== To do ==
Convert the stretch of the listing from the line containing "You are a computer-use" through the line containing "[x=347, y=501]" into a numbered list, omitting blank lines. Leave the pictures out of your answer.

== Data to process ==
-------------------------
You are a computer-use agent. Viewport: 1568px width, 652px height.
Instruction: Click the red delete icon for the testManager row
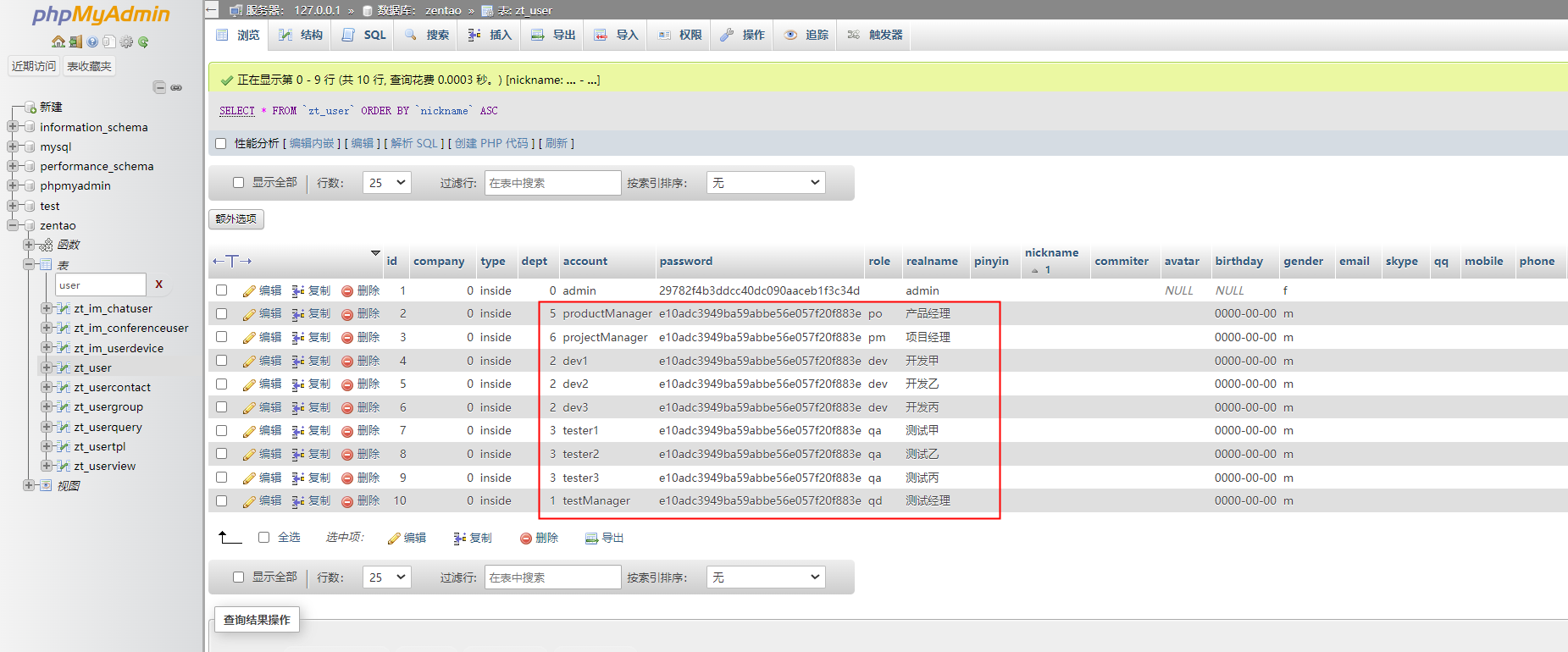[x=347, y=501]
-------------------------
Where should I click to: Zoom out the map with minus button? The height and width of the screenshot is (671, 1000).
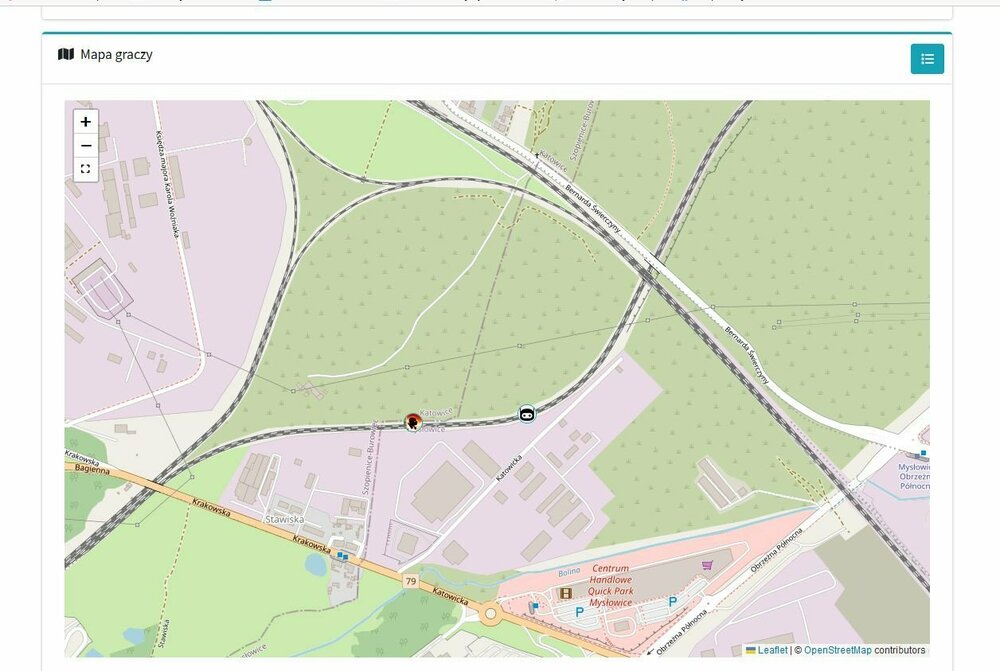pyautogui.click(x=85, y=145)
-------------------------
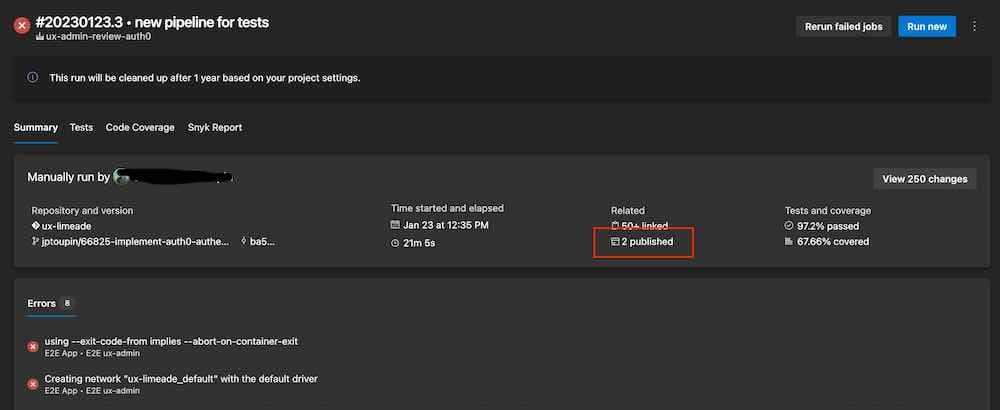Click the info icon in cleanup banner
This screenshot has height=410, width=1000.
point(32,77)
-------------------------
== Worked answer ==
1. You are a computer-use agent. Viewport: 1568px width, 652px height.
2. Instruction: Click the red delete icon for the testManager row
3. [x=347, y=501]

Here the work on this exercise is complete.